India’s latest Oscar entry was the Gujarati-language film The Good Road that was shot on location. Abhishek Kapoor’s Kai Po Che (2013), based on Chetan Bhagat’s The 3 Mistakes of My Life, is about three local boys whose friendship is set against the backdrop of the Bhuj earthquake and the Gujarat riots, shot in Ahmedabad and other places. But movies like Lagaan (2001) and Matru Ki Bijlee Ka Mandola (2013) turned to Gujarat’s village setting (Bhuj and Mandvi) and haveli (Wankaner Palace) respectively, even when the story didn’t demand that particular state; while Saheb Biwi Aur Gangster (2011) tells the tale of a royal family of UP but was shot in Devgadh Baria, a princely town in Gujarat. Kareena Kapoor and Abhishek Bachchan’s debut film, Refugee (2000), favoured the Rann of Kutch for its shoot in much the manner of films like Nikhil Advani’s thriller D-Day (2013).

Film shootings have been happening in Gujarat for a very long time – but undoubtedly blockbuster movies like Lagaan and Hum Dil De Chuke Sanam have brought with them a furore of interest in the last decade. They popularised the town of Mandvi, which has a private beachside estate of 450 acres, and the Vijay Vilas Palace. In Hum Dil De Chuke Sanam, there is a momentous scene where Vanraj (Ajay Devgn) drags Nandini (Aishwarya Rai Bachchan) through a heritage house, down a flight of stairs – this was shot in the Orchard Palace of the erstwhile Maharajas of Gondal (converted into a heritage hotel).

The town of Rajpipla is a popular location for Gujarati and Bhojpuri films, earning it the moniker ‘Gollywood’. It has numerous palaces and grand buildings including the Rajwant Palace Resort in the Vijay Palace (1915) with seven acres of gardens, a swimming pool, antique interiors, a view of banana plantations, and the Vadia Palace also known as ‘Gujarat’s Taj Mahal’.

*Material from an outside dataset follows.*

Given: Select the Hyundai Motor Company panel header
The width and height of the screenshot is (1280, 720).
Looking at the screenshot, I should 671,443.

For a new thematic channel, Epic, slated to be launched early this year, one of their primetime Hindi-language shows, Dariba Diaries, was shot entirely in Gujarat. It’s a fast-paced investigative thriller set in the 1850s cataloguing the life of a detective. Sid Makkar, who plays the lead, Mirza, says that the location – Ambika Niwas Palace – in a small 20000-person-strong town called Muli and its surrounding palaces fit the bill as they are beautiful and match the architectural brief accurately. The production also managed to single-handedly change the local economy by providing employment to tens of thousands of people living in the area.

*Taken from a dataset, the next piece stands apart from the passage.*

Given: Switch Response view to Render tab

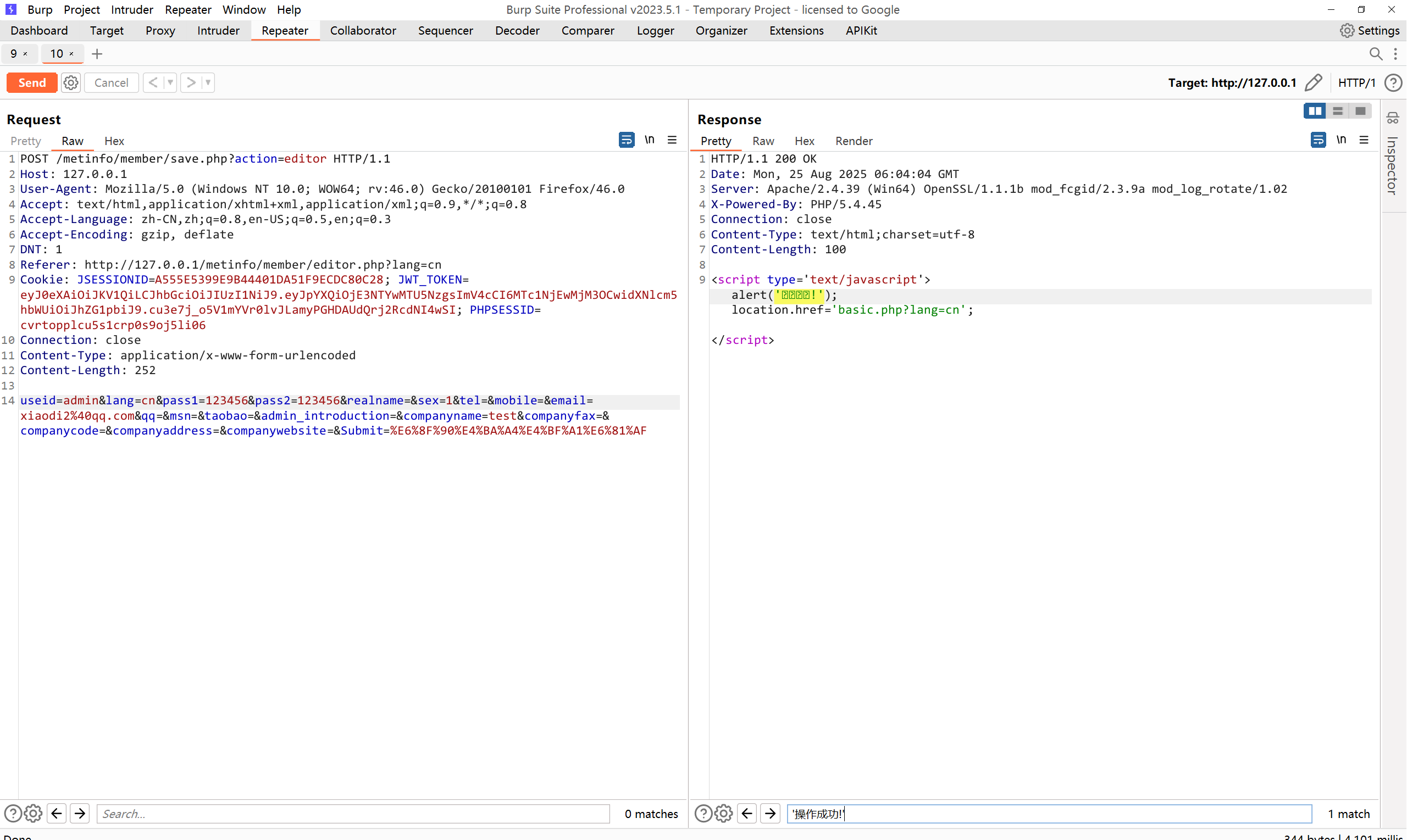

While it’s true that Prime Ministerial candidate Narendra Modi has paved the roads, so to speak, for the movie industry to shoot in Gujarat, it is also the basic connectivity and proximity to Mumbai, and the clearances offered that may be important factors in its territorial growth. Ranjit Sinh Parmar, Yuvraj of Muli (whose family owns Ambika Niwas Palace) points out that Gujarat is brimming with a variety of landscapes and private heritage properties, and the very fact that many of them are largely undiscovered and less exposed than others popularly used in the country, makes it more beguiling for filmmakers. Also, the proximity of multiple heritage properties to each other affords variety in one location. He adds that Gujarat may be fast replacing Rajasthan for shoot locations because the latter’s higher level of tourism makes many of their palaces unavailable or particularly pricey. After all, it would have been nearly impossible to shoot a television show for eight continuous months in a specific location in Rajasthan. Gujarat provides an equally beautiful, cost-effective alternative that is half the distance from Mumbai.

While directors have pandered to the avid movie-watching Gujarati community in much the way they have to the North Indian Punjabis, with overt references like the NRI family in Johar’s Kal Ho Na Ho (2003) and sly references to local food in 3 Idiots (2009), it seems that this trend of including the state in the movie may be more about the location than the people.